When the pandemic began, the Food Bank set up outdoor pantries around the county. Safe in open air, food could still be distributed. A solution for an emergency, it in fact created thriving new village squares.

At the pop-up where I volunteer, cars and bikes waited in a quarter mile line. All morning they inched forward to where masked volunteers loaded bags of produce, staples, milk, eggs. We also had donated pastries, so we’d ask– How about an apple pie? Kids at home – Want some cookies? Here’s a decorated cake, if you’re celebrating a birthday. We chatted and joked to keep it light, pretending we were all there for some enjoyable gathering, not fulfilling an essential need.

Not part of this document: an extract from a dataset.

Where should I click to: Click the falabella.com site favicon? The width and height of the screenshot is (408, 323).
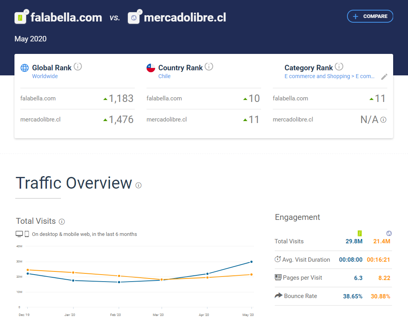(x=20, y=18)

Week after week, the same folks appeared. We got to know each other. First, who was vegetarian or lactose-intolerant, then who was out of work, or had a newborn, or was caring for a sick parent. We began to recognize vehicles, when to switch to Spanish, when to offer little extras to a big family. We learned names, fretted when someone missed a week. The social contact and laughter were satisfying another kind of gnawing hunger.

We all felt the fundamental joy that surrounds sharing food. In the atmosphere of plenty, everyone began to open up, and talk talk talk. We swapped tips on available rentals. Someone demonstrated how to cut your own hair. A man explained he was camping in the hills for lack of housing, so we saved him choice items. Someone offered advice about yellowjackets. A frail elder shared her artwork. And of course we gossiped.

The scene grew livelier. Sheriff deputies set up a table offering various services. A COVID testing tent appeared, then a vaccination site. We gave out baby diapers and on 4th of July we waved flags.

Dragged away from our devices and out of our houses, we mingled in an impromptu village square, once again a community, nourishing both body and soul.

With a Perspective, this is Marilyn Englander

Marilyn Englander is a North Bay educator.